- [WHAT TO WORK ON]
Without adding or dropping anything, copy the entries below.

- [RECORDS SHOWN]
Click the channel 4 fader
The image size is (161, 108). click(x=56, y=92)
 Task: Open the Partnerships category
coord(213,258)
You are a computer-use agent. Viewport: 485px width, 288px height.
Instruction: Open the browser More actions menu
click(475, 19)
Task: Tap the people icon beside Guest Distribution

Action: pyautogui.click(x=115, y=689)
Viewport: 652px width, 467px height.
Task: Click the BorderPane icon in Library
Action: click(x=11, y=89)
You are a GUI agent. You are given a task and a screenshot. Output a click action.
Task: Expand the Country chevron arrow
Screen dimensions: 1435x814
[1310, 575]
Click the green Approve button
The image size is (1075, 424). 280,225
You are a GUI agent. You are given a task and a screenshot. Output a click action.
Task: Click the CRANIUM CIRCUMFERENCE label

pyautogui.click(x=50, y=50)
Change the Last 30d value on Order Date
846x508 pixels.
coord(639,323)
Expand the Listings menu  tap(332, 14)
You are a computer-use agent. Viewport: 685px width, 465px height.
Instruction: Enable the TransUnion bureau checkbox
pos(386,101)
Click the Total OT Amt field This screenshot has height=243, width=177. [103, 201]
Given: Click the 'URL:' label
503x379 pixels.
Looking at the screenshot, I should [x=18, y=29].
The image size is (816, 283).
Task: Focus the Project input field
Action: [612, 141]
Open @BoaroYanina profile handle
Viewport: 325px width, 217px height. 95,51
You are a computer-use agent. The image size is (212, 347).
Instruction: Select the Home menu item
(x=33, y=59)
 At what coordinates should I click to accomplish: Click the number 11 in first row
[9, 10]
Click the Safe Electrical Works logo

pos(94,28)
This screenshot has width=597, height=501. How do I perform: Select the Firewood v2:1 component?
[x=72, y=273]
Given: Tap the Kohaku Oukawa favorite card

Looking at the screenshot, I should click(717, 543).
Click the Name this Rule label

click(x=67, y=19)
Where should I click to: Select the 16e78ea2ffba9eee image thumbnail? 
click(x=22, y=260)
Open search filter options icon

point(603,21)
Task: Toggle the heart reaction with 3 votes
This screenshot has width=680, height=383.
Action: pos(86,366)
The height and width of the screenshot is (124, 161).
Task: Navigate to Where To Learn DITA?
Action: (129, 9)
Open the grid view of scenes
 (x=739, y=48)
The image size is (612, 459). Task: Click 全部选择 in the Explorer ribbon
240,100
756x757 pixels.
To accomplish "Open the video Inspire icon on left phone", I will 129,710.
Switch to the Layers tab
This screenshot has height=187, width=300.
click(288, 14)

- [REPLY]
Click the channel 4 fader
The image size is (161, 108). click(x=56, y=92)
 Task: Open the Partnerships category
coord(213,258)
You are a computer-use agent. Viewport: 485px width, 288px height.
Instruction: Open the browser More actions menu
click(475, 19)
Task: Tap the people icon beside Guest Distribution

Action: pyautogui.click(x=115, y=689)
Viewport: 652px width, 467px height.
Task: Click the BorderPane icon in Library
Action: click(x=11, y=89)
You are a GUI agent. You are given a task and a screenshot. Output a click action.
Task: Expand the Country chevron arrow
Screen dimensions: 1435x814
[1310, 575]
Click the green Approve button
The image size is (1075, 424). 280,225
You are a GUI agent. You are given a task and a screenshot. Output a click action.
Task: Click the CRANIUM CIRCUMFERENCE label

pyautogui.click(x=50, y=50)
Change the Last 30d value on Order Date
846x508 pixels.
coord(639,323)
Expand the Listings menu  tap(332, 14)
You are a computer-use agent. Viewport: 685px width, 465px height.
Instruction: Enable the TransUnion bureau checkbox
pos(386,101)
Click the Total OT Amt field This screenshot has height=243, width=177. [103, 201]
Given: Click the 'URL:' label
503x379 pixels.
Looking at the screenshot, I should [x=18, y=29].
The image size is (816, 283).
Task: Focus the Project input field
Action: [612, 141]
Open @BoaroYanina profile handle
Viewport: 325px width, 217px height. 95,51
You are a computer-use agent. The image size is (212, 347).
Instruction: Select the Home menu item
(x=33, y=59)
 At what coordinates should I click to accomplish: Click the number 11 in first row
[9, 10]
Click the Safe Electrical Works logo

pos(94,28)
This screenshot has width=597, height=501. How do I perform: Select the Firewood v2:1 component?
[x=72, y=273]
Given: Tap the Kohaku Oukawa favorite card

Looking at the screenshot, I should click(717, 543).
Click the Name this Rule label

click(x=67, y=19)
Where should I click to: Select the 16e78ea2ffba9eee image thumbnail? 
click(x=22, y=260)
Open search filter options icon

point(603,21)
Task: Toggle the heart reaction with 3 votes
This screenshot has width=680, height=383.
Action: pos(86,366)
The height and width of the screenshot is (124, 161).
Task: Navigate to Where To Learn DITA?
Action: (129, 9)
Open the grid view of scenes
 (x=739, y=48)
The image size is (612, 459). Task: Click 全部选择 in the Explorer ribbon
240,100
756x757 pixels.
To accomplish "Open the video Inspire icon on left phone", I will 129,710.
Switch to the Layers tab
This screenshot has height=187, width=300.
click(288, 14)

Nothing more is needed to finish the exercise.